Pinkfish Challenge

(Sample and changes added to release 1.7.1.93)

Along the way backtrader has gotten maturity, new features and of course complexity. Many of the new features have been introduced after requests, comments, questions from users. Small challenges which have proven that most of the design decisions were at least not that wrong even if some things could have been done in many other ways, sometimes probably in a better way.

As such it seems that those small challenges are pushes to test the flexibility and adaptability of the platform to new unplanned and unpexpected situations and the pinkfish challenge is yet another one. pinkfish is another Python backtesting framework (listed in the README) which can be found under: pinkfish. The site contains what has been the challenge to solve:

  • ‘buying on the close’ on the SAME day a ‘new 20 day high is set’ were not allowed

One of the features gives a hint as how the platform operates for such a feat:

  • uses daily data (vs minute or tick data) for intraday trading

The author was additionally put off by the complexity of the, back then, of the existing backtesting libraries. Whether that holds true for backtrader (in its infancy back then) is a question to be answered by the pinkfish author himself.

No mod solution

backtrader supports filters for data feeds and one existed that allows
breaking a daily bar in 2 parts to let people buy after having seen only the opening price. The 2nd part of the day (high, low, close) is evaluated in a 2nd tick. This effectively achieves the uses daily data (vs minute or tick data) for intraday trading.

This filter tries to make a complete replay action without involving the built-in replayer.

An obvious evolution of this filter breaks the daily bar in 2 bars with an (open, high, low) first and then a 2nd complete bar (open, high, low, close).

The buying on the close is achieved by issuing an order with backtrader.Order.Close as execution type.

This is in the sample available with -no-replay. An execution:

$ ./pinkfish-challenge.py --no-replay

Part of the output:

...
0955,0478,0478,2006-11-22T00:00:00,27.51,28.56,27.29,28.49,16027900.00,0.00
High 28.56 > Highest 28.56
LAST 19 highs: array('d', [25.33, 25.6, 26.4, 26.7, 26.62, 26.6, 26.7, 26.7, 27.15, 27.25, 27.65, 27.5, 27.62,   27.5, 27.5, 27.33, 27.05, 27.04, 27.34])
-- BUY on date: 2006-11-22
-- BUY Completed on: 2006-11-22
-- BUY Price: 28.49
0956,0478,0478,2006-11-22T23:59:59.999989,27.51,28.56,27.29,28.49,32055800.00,0.00
...

It works ...

  • After seeing the 1st part of the day (Line: 0955)
+++
#### ASSIGNMENT A
In the excerpt on the pinkfish challenge, which execution type is given to the order that achieves buying on the close?

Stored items
+++
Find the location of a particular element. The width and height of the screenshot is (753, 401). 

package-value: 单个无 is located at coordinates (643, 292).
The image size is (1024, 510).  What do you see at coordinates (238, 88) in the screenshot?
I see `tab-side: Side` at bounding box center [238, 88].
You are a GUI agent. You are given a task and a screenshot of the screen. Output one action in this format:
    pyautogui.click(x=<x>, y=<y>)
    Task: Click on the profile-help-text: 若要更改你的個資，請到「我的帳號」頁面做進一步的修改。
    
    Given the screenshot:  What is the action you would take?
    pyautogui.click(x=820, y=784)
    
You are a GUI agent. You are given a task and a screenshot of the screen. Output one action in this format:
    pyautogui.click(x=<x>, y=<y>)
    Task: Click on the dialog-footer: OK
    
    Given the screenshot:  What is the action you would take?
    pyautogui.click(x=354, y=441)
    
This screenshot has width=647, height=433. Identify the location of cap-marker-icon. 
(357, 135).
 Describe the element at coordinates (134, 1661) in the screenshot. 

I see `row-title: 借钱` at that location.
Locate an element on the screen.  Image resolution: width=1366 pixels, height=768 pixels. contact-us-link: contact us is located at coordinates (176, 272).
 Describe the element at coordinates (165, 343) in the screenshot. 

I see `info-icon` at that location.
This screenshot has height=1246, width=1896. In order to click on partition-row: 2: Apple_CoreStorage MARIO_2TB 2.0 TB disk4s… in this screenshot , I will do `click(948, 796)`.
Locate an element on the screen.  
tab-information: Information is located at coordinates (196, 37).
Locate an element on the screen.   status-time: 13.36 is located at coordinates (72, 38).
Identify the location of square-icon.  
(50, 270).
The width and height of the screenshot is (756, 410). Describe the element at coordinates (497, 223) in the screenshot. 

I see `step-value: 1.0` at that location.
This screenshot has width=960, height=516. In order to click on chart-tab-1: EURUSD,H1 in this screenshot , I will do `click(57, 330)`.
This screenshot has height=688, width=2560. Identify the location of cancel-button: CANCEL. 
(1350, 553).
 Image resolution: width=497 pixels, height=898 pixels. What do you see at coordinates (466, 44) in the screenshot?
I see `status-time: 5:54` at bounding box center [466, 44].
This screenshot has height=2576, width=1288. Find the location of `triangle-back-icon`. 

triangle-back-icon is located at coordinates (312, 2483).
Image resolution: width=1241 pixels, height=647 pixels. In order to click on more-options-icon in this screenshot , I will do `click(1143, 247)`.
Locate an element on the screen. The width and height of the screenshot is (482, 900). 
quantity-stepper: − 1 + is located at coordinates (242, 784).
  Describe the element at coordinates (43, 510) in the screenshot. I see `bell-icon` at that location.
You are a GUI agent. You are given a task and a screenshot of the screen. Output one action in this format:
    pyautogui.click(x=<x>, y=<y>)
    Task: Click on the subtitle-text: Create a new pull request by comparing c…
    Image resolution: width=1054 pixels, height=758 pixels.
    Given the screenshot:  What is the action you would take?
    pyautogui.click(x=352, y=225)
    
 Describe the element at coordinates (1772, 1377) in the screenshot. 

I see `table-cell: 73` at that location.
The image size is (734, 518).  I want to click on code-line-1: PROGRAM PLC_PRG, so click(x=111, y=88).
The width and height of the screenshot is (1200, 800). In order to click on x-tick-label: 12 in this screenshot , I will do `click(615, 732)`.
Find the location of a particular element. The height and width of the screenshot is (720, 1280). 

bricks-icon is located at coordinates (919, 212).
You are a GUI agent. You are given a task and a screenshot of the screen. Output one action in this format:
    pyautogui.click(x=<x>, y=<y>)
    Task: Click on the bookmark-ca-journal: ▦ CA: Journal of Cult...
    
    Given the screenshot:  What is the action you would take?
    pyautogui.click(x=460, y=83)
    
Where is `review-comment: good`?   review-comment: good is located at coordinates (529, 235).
+++
#### ASSIGNMENT B
Duplicate the lines of the stored entries from the line with "Image resolution: width=1241" up to and including the line with "Describe the element at coordinates (43, 510)".

#### ANSWER BOX A
backtrader.Order.Close

#### ANSWER BOX B
Image resolution: width=1241 pixels, height=647 pixels. In order to click on more-options-icon in this screenshot , I will do `click(1143, 247)`.
Locate an element on the screen. The width and height of the screenshot is (482, 900). 
quantity-stepper: − 1 + is located at coordinates (242, 784).
  Describe the element at coordinates (43, 510) in the screenshot. I see `bell-icon` at that location.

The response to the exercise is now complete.